Introduction
Attack and Anomaly Detection in the Internet of Things (IoT) infrastructure is a rising concern in the domain of IoT. Due to the increased use of IoT infrastructure, attacks on these infrastructures are also growing exponentially. So there is a need for developing a smart and a secured IoT environment that can detect its vulnerability. Here, a machine learning-based solution is proposed which can detect the type of attack and protect the IoT system.

Design and workflow of the solution
The entire workflow of the solution is mentioned below with a pictorial representation.

The steps involved in the workflow are as follows:
- _Dataset collection and description: A virtual IoT environment is created using the _Distributed Smart Space Orchestration System (DS2OS) which has a set of IoT based services like Temperature controller, window controller, Light controller etc. The communication between the user and the services is captured and are stored in a CSV file format. In the dataset, there are 357,952 samples and 13 features. The dataset has 347,935 Normal data and 10,017 anomalous data and contains eight classes which were classified. The 8 classes of attacks are Denial of Service (DoS), Data Type Probing, Malicious Control, Malicious Operation, Scan, Spying, Wrong Setup, Normal. The dataset is free to use and is available in Kaggle webiste https://www.kaggle.com/francoisxa/ds2ostraffictraces. The "mainSimulationAccessTraces.csv" file contains the dataset is read using pandas library
import pandas as pd #Pandas library for reading csv file
import numpy as np #Numpy library for converting data into array
Dataset=pd.read_csv('mainSimulationAccessTraces.csv')
x=Dataset.iloc[:,:-2].values
y=Dataset.iloc[:,12].values
- Data preprocessing: The first step in Data preprocessing is to handle the missing values in the dataset. In the dataset, we can see "Accessed Node Type" column and "Value" column contains missing data due to anomaly raised during data transferring. Since the "Accessed Node Type" column is of categorical type, I will use a constant value for filling it. The "Value" column is of numerical type and hence I have used mean strategy to fill the missing values. The next step is feature selection which involves removing the timestamp feature which doesn’t have any significance on the data. The next step involves converting the nominal categorical data into vectors using label encoding.

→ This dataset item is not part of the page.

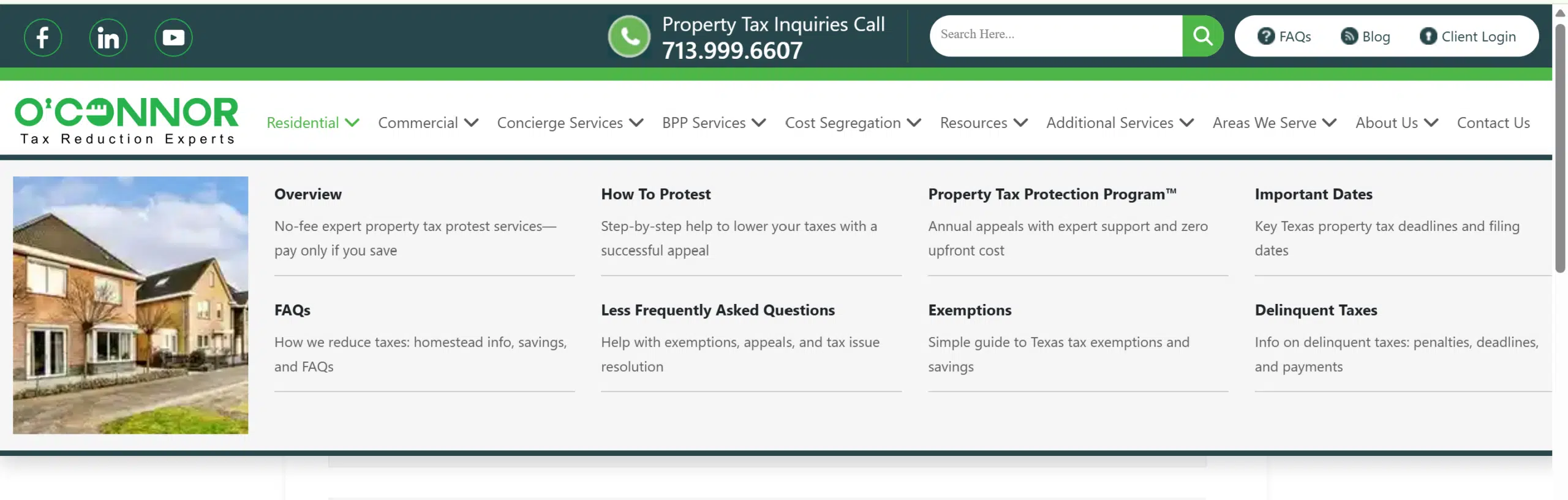Expand the Commercial dropdown menu
Viewport: 1568px width, 500px height.
[428, 123]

from sklearn.impute import SimpleImputer
imputer=SimpleImputer(missing_values=np.nan,strategy='constant',verbose=0)
imputer=imputer.fit(x[:,[8]])
x[:,[8]]=imputer.transform(x[:,[8]])
imputer1=SimpleImputer(missing_values=np.nan,strategy='mean',verbose=0)
imputer1=imputer1.fit(x[:,[10]])
x[:,[10]]=imputer1.transform(x[:,[10]])
from sklearn.preprocessing import LabelEncoder
labelencoder_X = LabelEncoder()
for i in range(0,10):
x[:,i] = labelencoder_X.fit_transform(x[:,i])

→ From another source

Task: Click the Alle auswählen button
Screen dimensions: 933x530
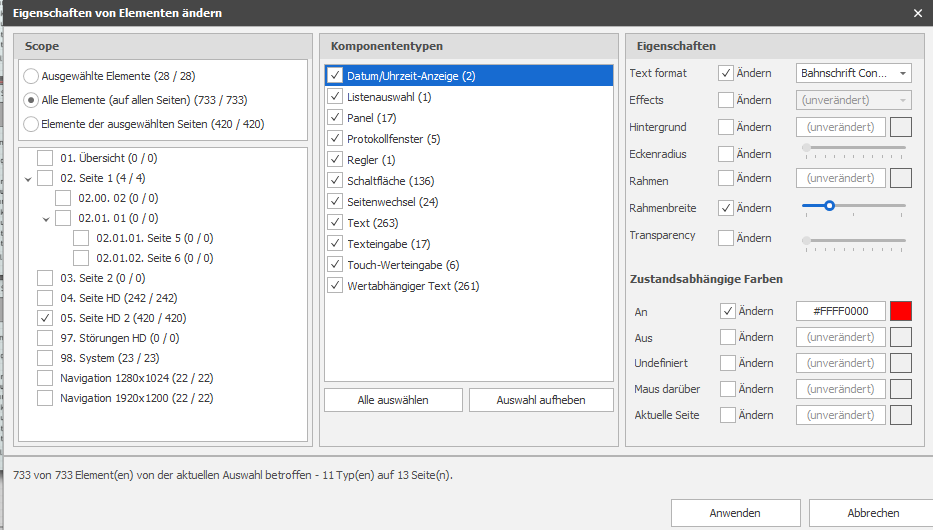Action: pyautogui.click(x=393, y=400)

x=np.array(x,dtype=np.float)
y=labelencoder_X.fit_transform(y)
- Sampling: This stage involves splitting the dataset into train and test data set. I have assigned 80% of dataset for training and remaining 20% for testing.

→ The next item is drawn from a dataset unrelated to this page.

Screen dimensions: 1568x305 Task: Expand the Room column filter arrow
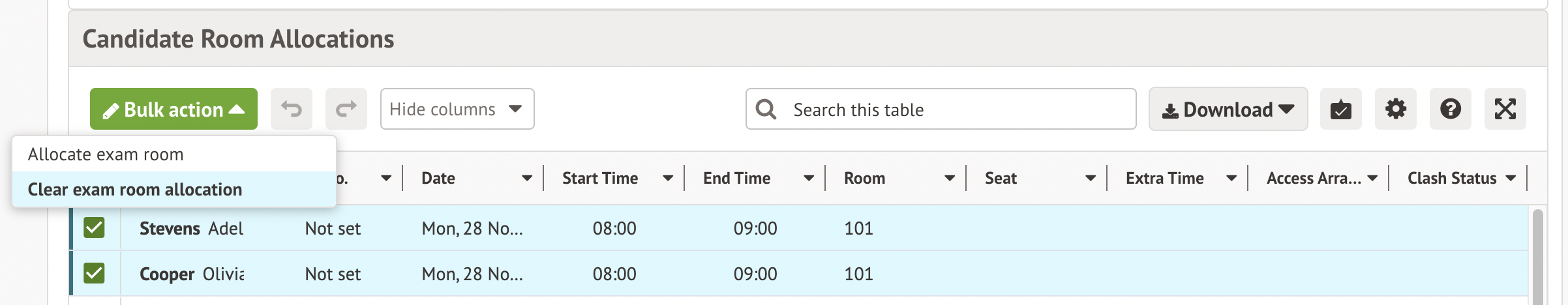pos(950,178)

from sklearn.model_selection import train_test_split
x_train,x_test,y_train,y_test=train_test_split(x,y,test_size=0.2,random_state=0)
- Normalization: The training and testing dataset are normalized using standard scaler library which will make all the values of the features to be in similar range.
from sklearn.preprocessing import StandardScaler
sc = StandardScaler()
x_train = sc.fit_transform(x_train)
x_test = sc.transform(x_test)
- Building a ML model: The training dataset is passed to a random forest classifier algorithm for training and the model/predictor is generated. I have used sklearn library to accomplish this step. I have used 10 trees for the model. After the training, the test dataset is passed to the predictor/model which will tell whether the data was under attack or not.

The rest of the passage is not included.